(Information given)
=======
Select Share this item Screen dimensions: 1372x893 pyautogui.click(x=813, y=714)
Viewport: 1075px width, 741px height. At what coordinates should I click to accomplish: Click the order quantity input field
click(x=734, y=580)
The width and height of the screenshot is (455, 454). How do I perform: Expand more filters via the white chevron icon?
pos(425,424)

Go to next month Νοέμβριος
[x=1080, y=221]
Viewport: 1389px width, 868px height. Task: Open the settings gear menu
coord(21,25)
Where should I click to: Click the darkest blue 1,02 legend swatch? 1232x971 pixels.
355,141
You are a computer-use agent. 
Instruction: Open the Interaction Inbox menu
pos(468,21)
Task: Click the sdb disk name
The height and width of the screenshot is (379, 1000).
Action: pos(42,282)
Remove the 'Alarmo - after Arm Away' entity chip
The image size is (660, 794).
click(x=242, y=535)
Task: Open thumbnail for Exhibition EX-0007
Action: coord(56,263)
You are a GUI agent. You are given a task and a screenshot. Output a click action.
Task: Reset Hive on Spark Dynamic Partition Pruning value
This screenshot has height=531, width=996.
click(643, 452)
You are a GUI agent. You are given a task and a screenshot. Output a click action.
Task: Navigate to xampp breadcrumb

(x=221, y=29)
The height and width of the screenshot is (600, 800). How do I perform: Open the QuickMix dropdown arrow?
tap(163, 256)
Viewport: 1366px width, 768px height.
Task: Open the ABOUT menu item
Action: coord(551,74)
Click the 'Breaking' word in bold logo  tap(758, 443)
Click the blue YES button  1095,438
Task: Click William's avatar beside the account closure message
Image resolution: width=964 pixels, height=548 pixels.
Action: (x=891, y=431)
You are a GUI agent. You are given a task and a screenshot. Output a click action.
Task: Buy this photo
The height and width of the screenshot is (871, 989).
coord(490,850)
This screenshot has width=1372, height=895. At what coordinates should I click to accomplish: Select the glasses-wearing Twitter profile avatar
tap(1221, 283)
=======
(About this exercise) Please write out the records from above, keeping every line exact.

(Written answer)
Select Share this item Screen dimensions: 1372x893 pyautogui.click(x=813, y=714)
Viewport: 1075px width, 741px height. At what coordinates should I click to accomplish: Click the order quantity input field
click(x=734, y=580)
The width and height of the screenshot is (455, 454). How do I perform: Expand more filters via the white chevron icon?
pos(425,424)

Go to next month Νοέμβριος
[x=1080, y=221]
Viewport: 1389px width, 868px height. Task: Open the settings gear menu
coord(21,25)
Where should I click to: Click the darkest blue 1,02 legend swatch? 1232x971 pixels.
355,141
You are a computer-use agent. 
Instruction: Open the Interaction Inbox menu
pos(468,21)
Task: Click the sdb disk name
The height and width of the screenshot is (379, 1000).
Action: pos(42,282)
Remove the 'Alarmo - after Arm Away' entity chip
The image size is (660, 794).
click(x=242, y=535)
Task: Open thumbnail for Exhibition EX-0007
Action: coord(56,263)
You are a GUI agent. You are given a task and a screenshot. Output a click action.
Task: Reset Hive on Spark Dynamic Partition Pruning value
This screenshot has height=531, width=996.
click(643, 452)
You are a GUI agent. You are given a task and a screenshot. Output a click action.
Task: Navigate to xampp breadcrumb

(x=221, y=29)
The height and width of the screenshot is (600, 800). How do I perform: Open the QuickMix dropdown arrow?
tap(163, 256)
Viewport: 1366px width, 768px height.
Task: Open the ABOUT menu item
Action: coord(551,74)
Click the 'Breaking' word in bold logo  tap(758, 443)
Click the blue YES button  1095,438
Task: Click William's avatar beside the account closure message
Image resolution: width=964 pixels, height=548 pixels.
Action: (x=891, y=431)
You are a GUI agent. You are given a task and a screenshot. Output a click action.
Task: Buy this photo
The height and width of the screenshot is (871, 989).
coord(490,850)
This screenshot has width=1372, height=895. At what coordinates should I click to accomplish: Select the glasses-wearing Twitter profile avatar
tap(1221, 283)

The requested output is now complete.